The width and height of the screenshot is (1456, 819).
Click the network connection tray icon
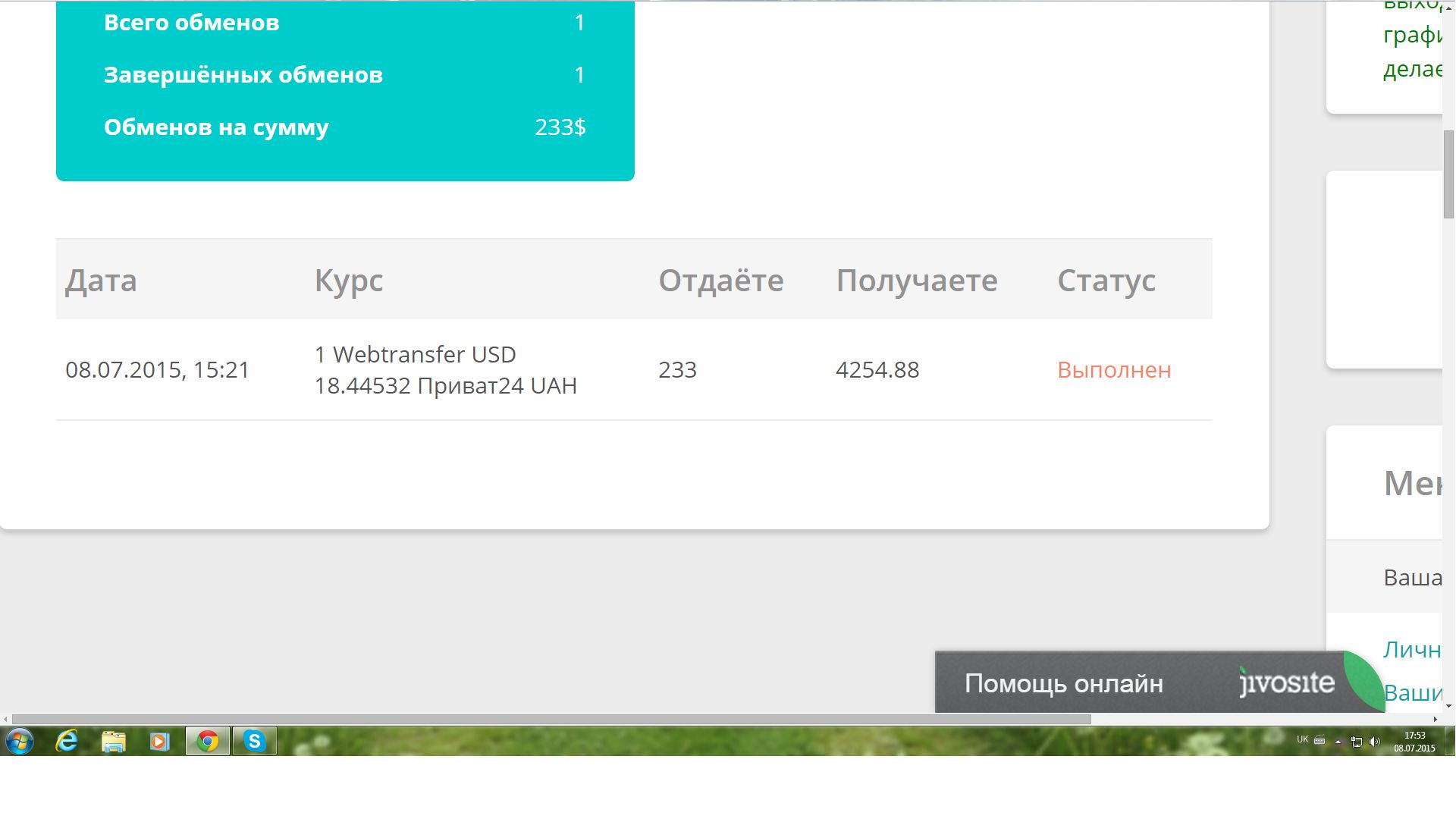pos(1357,742)
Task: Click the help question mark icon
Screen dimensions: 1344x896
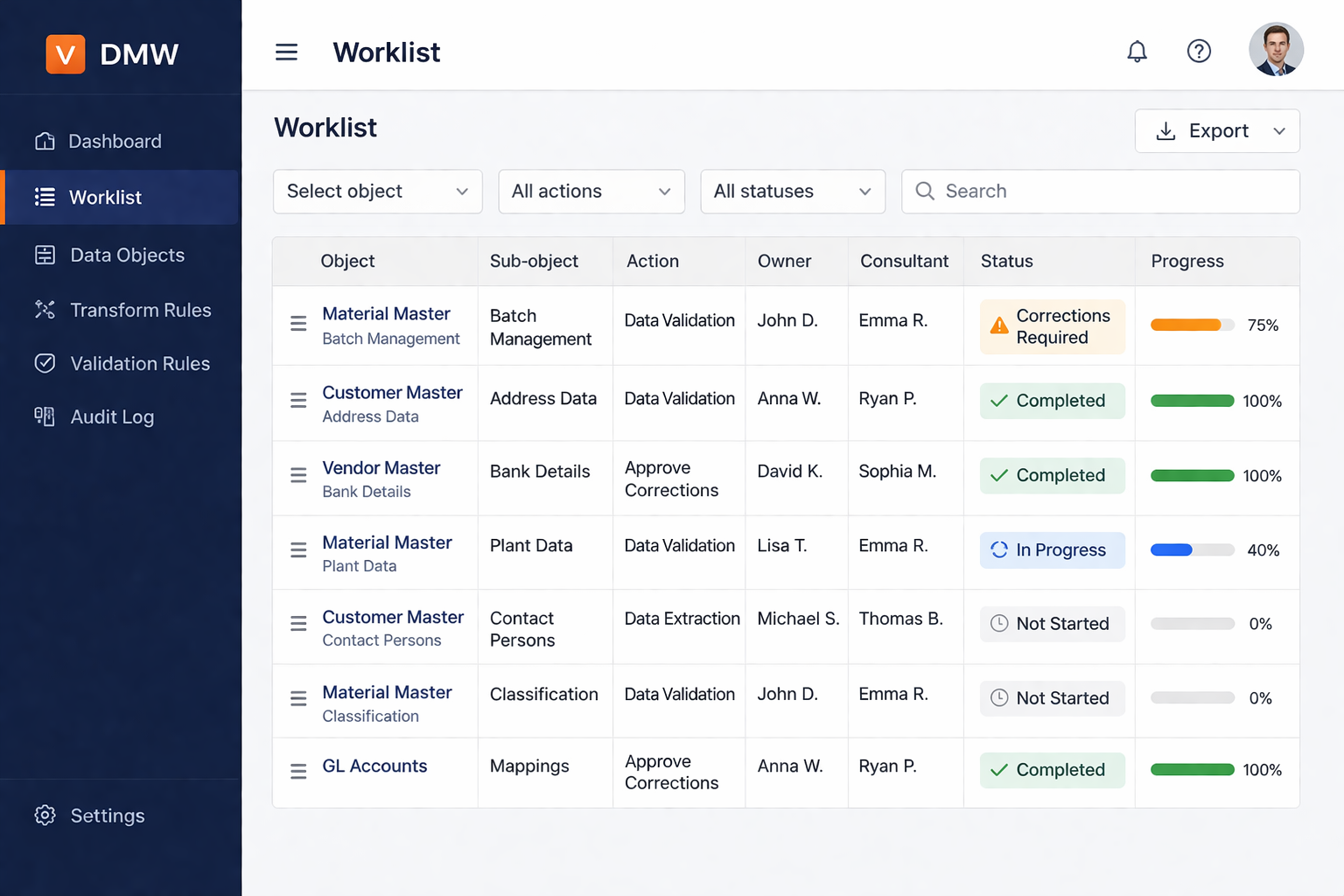Action: point(1199,52)
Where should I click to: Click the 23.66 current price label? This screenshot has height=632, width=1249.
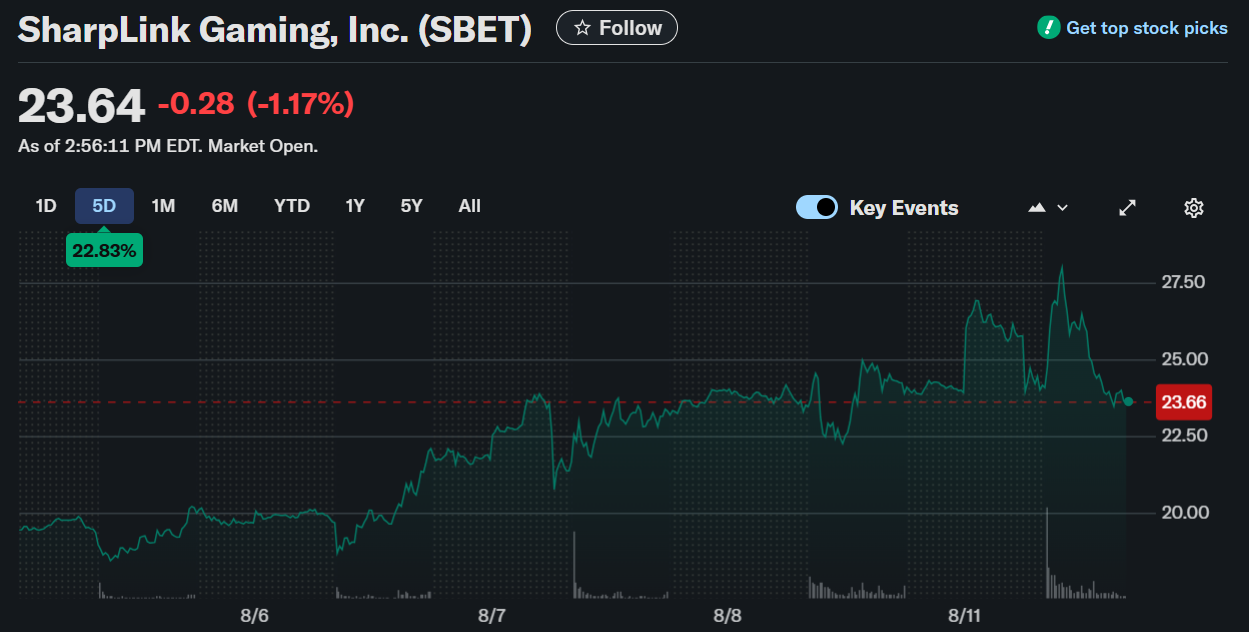pos(1184,403)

> TASK REQUIREMENTS: Copy out all the records above line for line, leaving out the pictures.

> ANSWER FOR THIS EXERCISE:
The width and height of the screenshot is (1456, 819).
Click the network connection tray icon
pos(1357,742)
Task: Click the help question mark icon
Screen dimensions: 1344x896
Action: point(1199,52)
Where should I click to: Click the 23.66 current price label? This screenshot has height=632, width=1249.
pos(1184,403)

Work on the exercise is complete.